• The Ghana government is reportedly allocating about $2.5 million to the hospital
  • The procedure will take place at the Greater Accra Regional Hospital 
  • This surgery will be the first of its kind in the country

The government of Ghana has offered to cover the total cost of surgery to separate 3-month-old conjoined twins connected at the head.

Akosua Frema Osei-Opare, chief-of-staff of the country's presidency, announced the decision Monday after receiving several requests to help the family. Doctors estimated the total cost, including the pre-post treatment, surgery, medication and tests, will be about $500,000 (3.0 million Ghana cedis), local media Modern News GH reported. The chief-of-staff told officials at the Greater Accra Regional Hospital that President Nana Addo Dankwa Akufo-Addo had issued directives for the payment.

“It is my pleasure to announce that the President has said that all related costs, all the cost of this exercise, the state is willing to take over and is ready to take over the cost,” Osei-Opare said. "The president sees the gesture as an opportunity to save lives and help the family of the twins."

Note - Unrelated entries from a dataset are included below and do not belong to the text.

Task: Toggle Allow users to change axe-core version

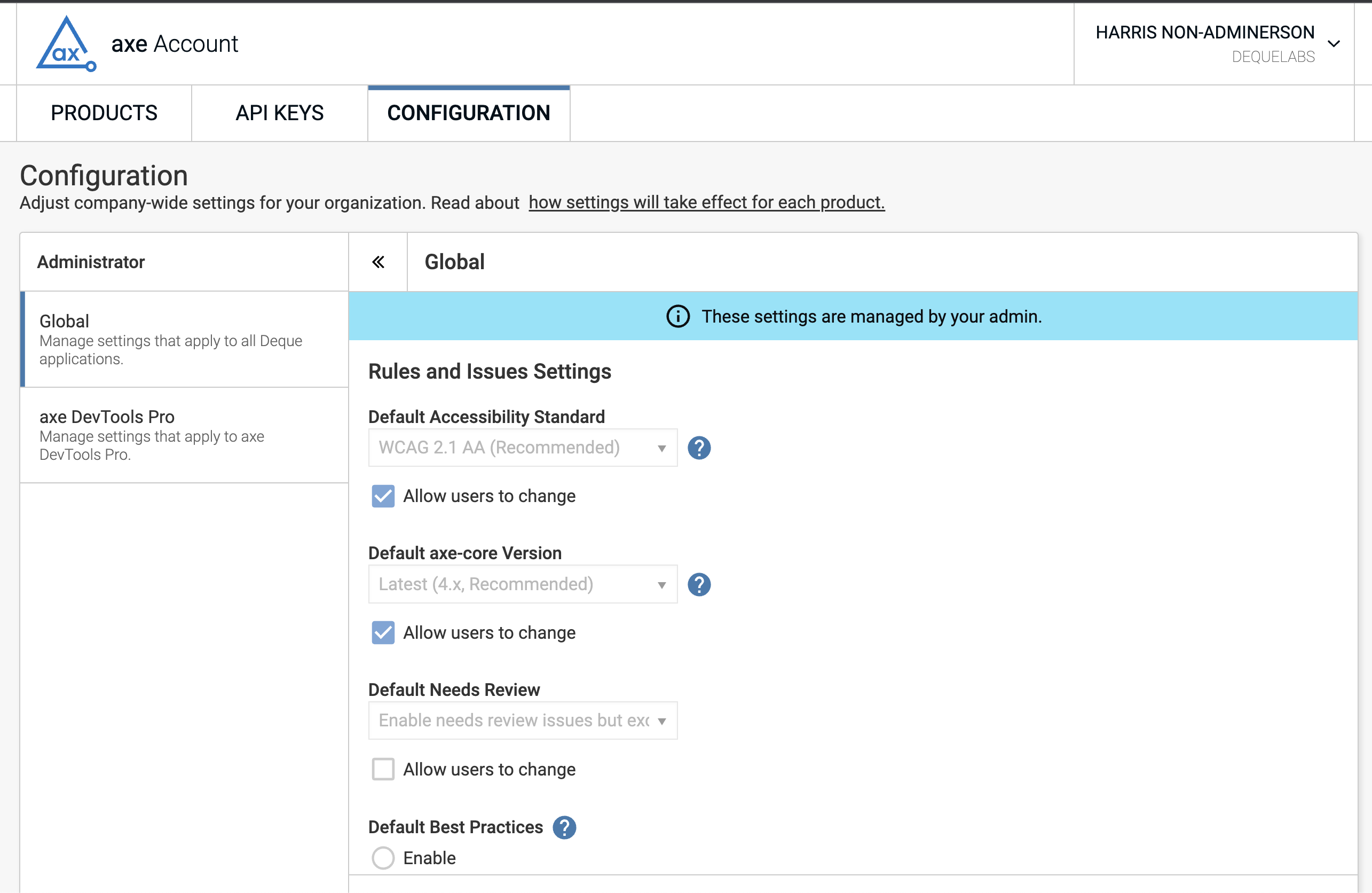Action: click(x=383, y=633)
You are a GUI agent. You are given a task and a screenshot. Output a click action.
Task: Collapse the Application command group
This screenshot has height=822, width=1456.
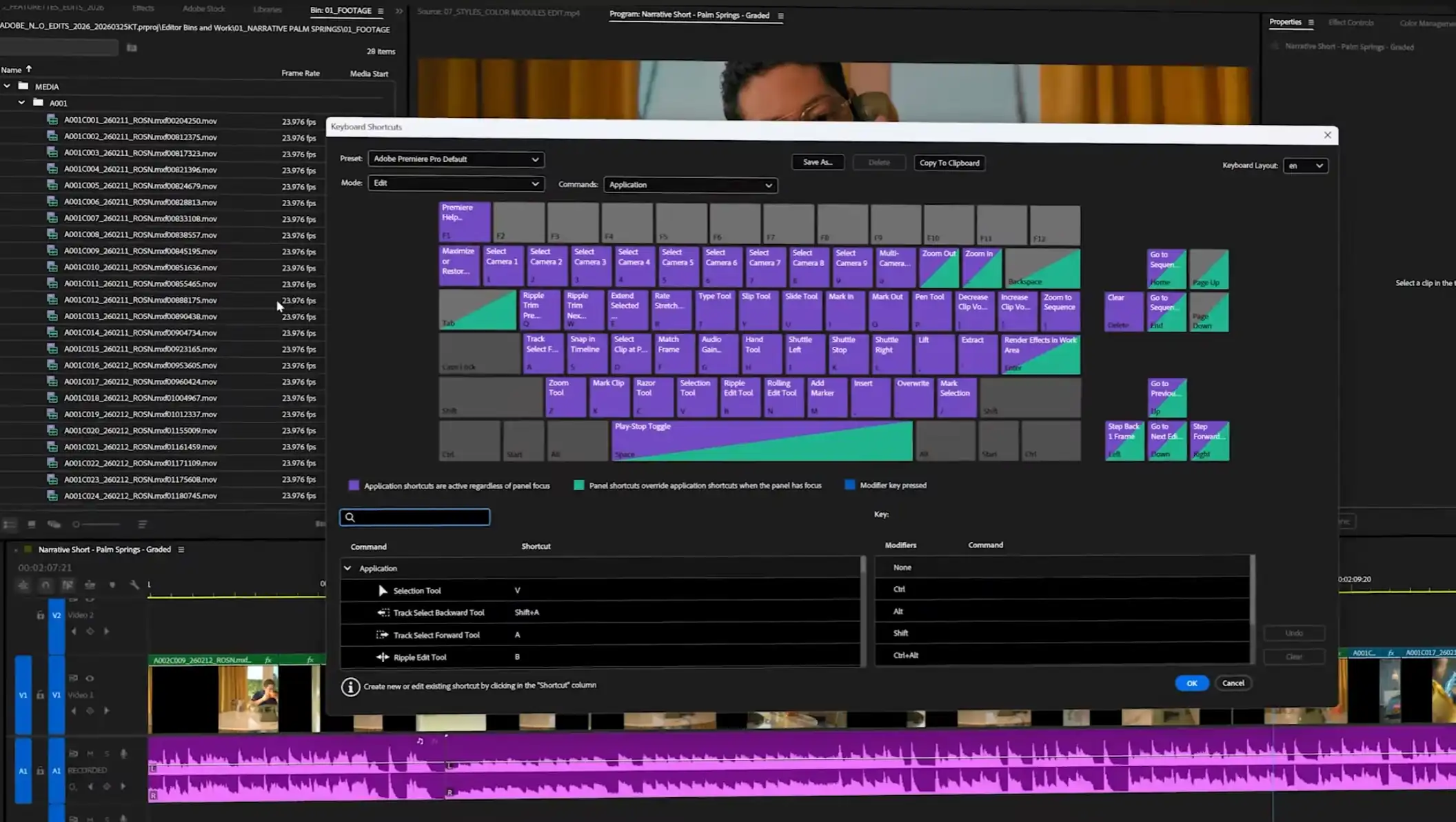347,568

Doctors at the regional hospital expressed confidence that the surgery, which will be the first of its kind in the country, would be successful, Xinhuanet reported. It remains unclear when the procedure would take place.

Osei-Opare said the presidency is allocating more than $2.5 million (GH¢15million) to pay for the entire procedure. The amount will be used for specialized equipment needed for the surgery. The rest of the amount will be used to procure consumables, medication and tests the family would need during the 12-18-month procedure to separate the conjoined twins.

According to the Mayo Clinic, two babies who are born physically attached are called conjoined twins or Siamese twins. This happens when an embryo fails to fully separate to form two individuals. In most cases, the twins are connected to each other at the chest, pelvis or abdomen. They may share one or more internal organs as well.

Conjoined twins are born once every 200,000 births, according to the National Center for Biotechnology Information. However, not many survive the process. An estimated 40 to 60% are stillborn, while another 35% only survive a single day. The survival rate overall ranges between 5-25%. Twins conjoined at the skull are extremely rare and are known as craniopagus twins. The vast majority do not survive beyond childhood.